→ Exercise: For this exercise, transcribe all of the entries exactly.
Start of Supplied data
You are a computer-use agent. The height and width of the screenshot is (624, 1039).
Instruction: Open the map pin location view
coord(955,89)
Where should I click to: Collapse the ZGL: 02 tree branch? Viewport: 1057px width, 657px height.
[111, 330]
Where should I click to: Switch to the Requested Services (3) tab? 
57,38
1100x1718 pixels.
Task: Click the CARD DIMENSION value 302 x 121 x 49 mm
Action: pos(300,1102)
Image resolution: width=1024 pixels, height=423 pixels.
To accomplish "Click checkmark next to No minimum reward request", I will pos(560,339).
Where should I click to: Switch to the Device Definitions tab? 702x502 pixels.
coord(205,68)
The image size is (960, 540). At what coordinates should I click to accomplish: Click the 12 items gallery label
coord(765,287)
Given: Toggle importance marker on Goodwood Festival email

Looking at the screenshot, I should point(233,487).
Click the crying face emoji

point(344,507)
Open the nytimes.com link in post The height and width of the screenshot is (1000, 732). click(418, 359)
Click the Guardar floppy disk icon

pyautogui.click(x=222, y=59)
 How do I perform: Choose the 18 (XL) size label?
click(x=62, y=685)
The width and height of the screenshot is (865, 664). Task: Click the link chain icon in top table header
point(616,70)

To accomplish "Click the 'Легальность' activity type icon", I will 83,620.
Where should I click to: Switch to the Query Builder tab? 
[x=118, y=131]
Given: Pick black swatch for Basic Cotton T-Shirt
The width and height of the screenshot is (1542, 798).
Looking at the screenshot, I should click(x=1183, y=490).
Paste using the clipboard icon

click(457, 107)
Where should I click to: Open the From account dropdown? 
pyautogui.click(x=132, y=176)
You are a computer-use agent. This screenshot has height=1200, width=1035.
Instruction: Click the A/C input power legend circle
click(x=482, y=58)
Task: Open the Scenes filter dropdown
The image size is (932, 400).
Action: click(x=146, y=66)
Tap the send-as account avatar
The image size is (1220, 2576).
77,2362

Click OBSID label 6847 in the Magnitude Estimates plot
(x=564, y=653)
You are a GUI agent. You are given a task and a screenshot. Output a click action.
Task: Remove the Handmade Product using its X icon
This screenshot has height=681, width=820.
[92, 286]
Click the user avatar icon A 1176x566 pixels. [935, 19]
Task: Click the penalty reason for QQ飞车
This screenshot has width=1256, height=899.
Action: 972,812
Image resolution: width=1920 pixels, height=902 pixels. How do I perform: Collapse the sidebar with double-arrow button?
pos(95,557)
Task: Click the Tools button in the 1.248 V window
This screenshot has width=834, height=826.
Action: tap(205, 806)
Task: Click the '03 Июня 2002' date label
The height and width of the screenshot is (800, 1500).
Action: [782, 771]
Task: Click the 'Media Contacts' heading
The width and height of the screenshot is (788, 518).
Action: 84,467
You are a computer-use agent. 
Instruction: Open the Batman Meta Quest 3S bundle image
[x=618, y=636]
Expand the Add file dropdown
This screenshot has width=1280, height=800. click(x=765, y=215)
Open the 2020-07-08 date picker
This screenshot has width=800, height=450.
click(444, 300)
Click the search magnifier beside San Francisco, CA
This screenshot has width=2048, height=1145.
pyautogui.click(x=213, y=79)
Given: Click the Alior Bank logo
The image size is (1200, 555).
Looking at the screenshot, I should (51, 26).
End of Supplied data
→ Problem solution:
You are a computer-use agent. The height and width of the screenshot is (624, 1039).
Instruction: Open the map pin location view
coord(955,89)
Where should I click to: Collapse the ZGL: 02 tree branch? Viewport: 1057px width, 657px height.
[111, 330]
Where should I click to: Switch to the Requested Services (3) tab? 
57,38
1100x1718 pixels.
Task: Click the CARD DIMENSION value 302 x 121 x 49 mm
Action: pos(300,1102)
Image resolution: width=1024 pixels, height=423 pixels.
To accomplish "Click checkmark next to No minimum reward request", I will pos(560,339).
Where should I click to: Switch to the Device Definitions tab? 702x502 pixels.
coord(205,68)
The image size is (960, 540). At what coordinates should I click to accomplish: Click the 12 items gallery label
coord(765,287)
Given: Toggle importance marker on Goodwood Festival email

Looking at the screenshot, I should point(233,487).
Click the crying face emoji

point(344,507)
Open the nytimes.com link in post The height and width of the screenshot is (1000, 732). click(418, 359)
Click the Guardar floppy disk icon

pyautogui.click(x=222, y=59)
 How do I perform: Choose the 18 (XL) size label?
click(x=62, y=685)
The width and height of the screenshot is (865, 664). Task: Click the link chain icon in top table header
point(616,70)

To accomplish "Click the 'Легальность' activity type icon", I will 83,620.
Where should I click to: Switch to the Query Builder tab? 
[x=118, y=131]
Given: Pick black swatch for Basic Cotton T-Shirt
The width and height of the screenshot is (1542, 798).
Looking at the screenshot, I should click(x=1183, y=490).
Paste using the clipboard icon

click(457, 107)
Where should I click to: Open the From account dropdown? 
pyautogui.click(x=132, y=176)
You are a computer-use agent. This screenshot has height=1200, width=1035.
Instruction: Click the A/C input power legend circle
click(x=482, y=58)
Task: Open the Scenes filter dropdown
The image size is (932, 400).
Action: click(x=146, y=66)
Tap the send-as account avatar
The image size is (1220, 2576).
77,2362

Click OBSID label 6847 in the Magnitude Estimates plot
(x=564, y=653)
You are a GUI agent. You are given a task and a screenshot. Output a click action.
Task: Remove the Handmade Product using its X icon
This screenshot has height=681, width=820.
[92, 286]
Click the user avatar icon A 1176x566 pixels. [935, 19]
Task: Click the penalty reason for QQ飞车
This screenshot has width=1256, height=899.
Action: 972,812
Image resolution: width=1920 pixels, height=902 pixels. How do I perform: Collapse the sidebar with double-arrow button?
pos(95,557)
Task: Click the Tools button in the 1.248 V window
This screenshot has width=834, height=826.
Action: tap(205, 806)
Task: Click the '03 Июня 2002' date label
The height and width of the screenshot is (800, 1500).
Action: [782, 771]
Task: Click the 'Media Contacts' heading
The width and height of the screenshot is (788, 518).
Action: 84,467
You are a computer-use agent. 
Instruction: Open the Batman Meta Quest 3S bundle image
[x=618, y=636]
Expand the Add file dropdown
This screenshot has width=1280, height=800. click(x=765, y=215)
Open the 2020-07-08 date picker
This screenshot has width=800, height=450.
click(444, 300)
Click the search magnifier beside San Francisco, CA
This screenshot has width=2048, height=1145.
pyautogui.click(x=213, y=79)
Given: Click the Alior Bank logo
The image size is (1200, 555).
Looking at the screenshot, I should (51, 26).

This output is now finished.